# PASSAGE GIVEN:
* begin *

Since 1978, Insituform East, Incorporated (the "Company") has entered
into six license agreements with Insituform Technologies, Inc. ("ITI"), which
grant the Company the right to perform under the Insituform name the Insituform
process for reconstructing pipelines with little or no excavation, in Maryland,
Virginia, the District of Columbia, Pennsylvania, Ohio, West Virginia, Delaware
and three Kentucky counties. The license agreements are for the life of the
patents or the patent rights unless sooner terminated by certain specified
action of the Company or ITI. The license agreements were entered into as
sub-licenses from Insituform of North America, Inc., although ITI has since
succeeded to the rights of the original owner and licensor of the Insituform
process and name.
In 1985, Midsouth Partners (the "Partnership") was organized with the
Company included as a general partner and holder of a 42.5% equity interest in
the Partnership. Midsouth Partners became the exclusive licensee to perform the
Insituform process under the Insituform name in Tennessee, the rest of Kentucky
and northern Mississippi. Pursuant to a June 12, 1996 arbitration award, the
Company obtained majority control of the Management Committee of the Partnership
without change to its original 42.5% minority equity interest. ITI and an
affiliate, the other general partners of the Partnership, together hold a
non-controlling but majority 57.5% equity interest.

* end *

# DATA BLOCK:
* begin *

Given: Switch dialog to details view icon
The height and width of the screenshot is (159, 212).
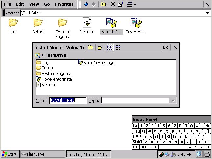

* end *

# WORK TO BE COMPLETED:
Copy the Insituform passage above word for word, from "In 1985, Midsouth" to "57.5% equity interest.".

# EXERCISE ANSWER:
In 1985, Midsouth Partners (the "Partnership") was organized with the
Company included as a general partner and holder of a 42.5% equity interest in
the Partnership. Midsouth Partners became the exclusive licensee to perform the
Insituform process under the Insituform name in Tennessee, the rest of Kentucky
and northern Mississippi. Pursuant to a June 12, 1996 arbitration award, the
Company obtained majority control of the Management Committee of the Partnership
without change to its original 42.5% minority equity interest. ITI and an
affiliate, the other general partners of the Partnership, together hold a
non-controlling but majority 57.5% equity interest.